** TEXTE À LIRE **
Que faisait le 612 train sorti ?

13 septembre 1962 : l'EB 1/92 est déployé à Saint-Dizier dans le cadre de l'exercice "Check Mate".

Nous décollons sur le Vautour IIB n° 612, en pleins complets, pour une mission "Haut-Bas-Haut", avec un objectif dans le sud du pays. Au retour, un point pétrole nous confirme une bonne marge de manœuvre, et nous décidons, enfreignant les ordres de vol, d'aller rendre visite à nos familles respectives, à M…, dans le Jura, et à Mirecourt, dans les Vosges.

Résumé du dialogue entre pilote et navigateur, chemin faisant :

- « Qu’est ce qu’on fait ? »

- « Je connais tout le monde, les gendarmes sont des amis, on peut y aller… ».

Nous descendons à basse altitude et, après un premier passage à grande vitesse pour signaler notre arrivée, nous effectuons un passage lent, train sorti, sur la maison familiale du navigateur (maman est au balcon), suivi d'une montée à pente (et bruit) maximum, et de quelques figures de voltige (le pilote est entraîné aux présentations en vol).

Satisfaits, nous mettons ensuite le cap vers les Vosges, pour quelques évolutions sur Mirecourt (moins bas, car il s'agit d'une ville de 6.000 habitants), puis rentrons à Saint-Dizier.

** CONSIGNES À SUIVRE **
Écrivez la suite du récit ci-dessus sur le vol du Vautour n° 612, en commençant après sa dernière phrase.

** MATÉRIEL **
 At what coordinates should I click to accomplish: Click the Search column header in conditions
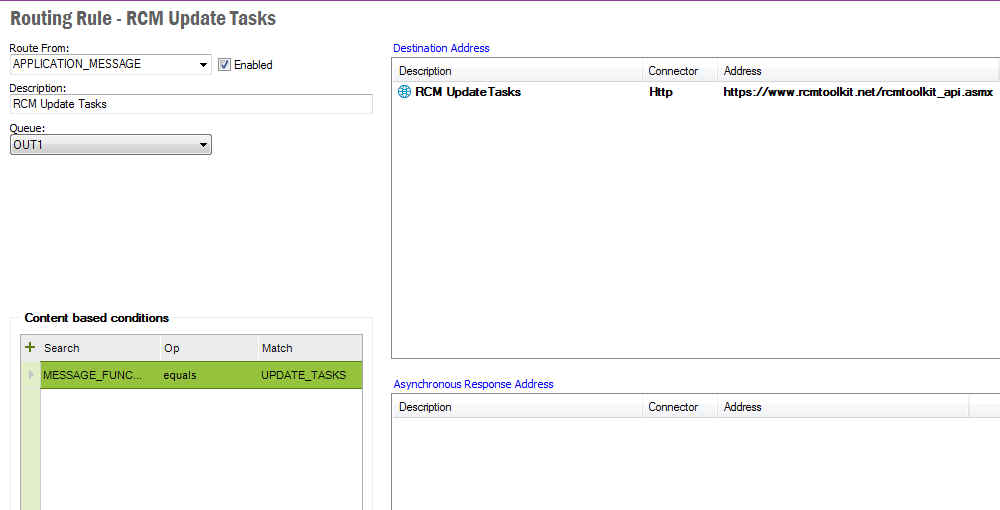(x=98, y=348)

** RÉPONSE **
À l'arrivée au parking, le capitaine R.S. (nom corse bien connu), nous attend au pied de l'avion, l'air sombre, et nous dit :

- « Le commandant vous attend dans son bureau ».

Un pressentiment nous vient alors que nous cheminons vers le PC, nous sous-estimons encore la gravité de la situation.

Le chef nous pose une question simple et sans appel :

- « Que faisait le 612 à 11h27 verticale M… train sorti ? »

Nous n'entrerons pas dans le détail de l'avoinée qui suivit. Notre affaire tombait mal, car suite à plusieurs incidents, le CEMAA avait menacé de radiation du PN tout coupable d’indiscipline en vol. Néanmoins, nos chefs nous protégeront, et notre cas sera éclipsé quelques semaines plus tard par un incident beaucoup plus grave : la coupure du câble d'un téléphérique par un F-84F.

V2B 612
Vautour IIB

La dénonciation, faite directement auprès de la Région aérienne, émanait d'un ancien camarade du navigateur, ex-rival auprès des belles de M…, employé à la SNCF, et qui attendait de pouvoir relever le numéro de l'avion, jumelles posées sur son bureau, (nous étions déjà passés plusieurs fois…, et les numéros du Vautour étaient d'une taille sans commune mesure avec ceux des avions actuels).

Nous aurions dû nous méfier : la localité survolée se nomme… MOUCHARD !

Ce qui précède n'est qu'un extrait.